Norwegian Wood by Haruki Murakami

This stunning and elegiac novel by the author of the internationally acclaimed Wind-Up Bird Chronicle has sold over 4 million copies in Japan and is now available to American audiences for the first time. It is sure to be a literary event. Toru, a quiet and preternaturally serious young college student in Tokyo, is devoted to Naoko, a beautiful and introspective young woman, but their mutual passion is marked by the tragic death of their best friend years before. Toru begins to adapt to campus life and the loneliness and isolation he faces there, but Naoko finds the pressures and responsibilities of life unbearable. As she retreats further into her own world, Toru finds himself reaching out to others and drawn to a fiercely independent and sexually liberated young woman.

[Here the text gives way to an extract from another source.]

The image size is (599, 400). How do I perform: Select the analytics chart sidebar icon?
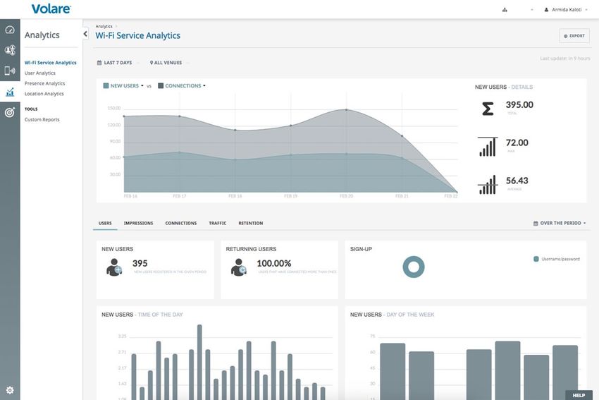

White Noise by Don Delillo

Winner of the National Book Award, White Noise tells the story of Jack Gladney, his fourth wife, Babette, and four ultra-modern offspring as they navigate the rocky passages of family life to the background babble of brand-name consumerism. When an industrial accident unleashes an airborne toxic event, a lethal black chemical cloud floats over their lives. The menacing cloud is a more urgent and visible version of the white noise engulfing the Gladneys-radio transmissions, sirens, microwaves, ultrasonic appliances, and TV murmurings-pulsing with life, yet suggesting something ominous.

What’s your favorite first-person book?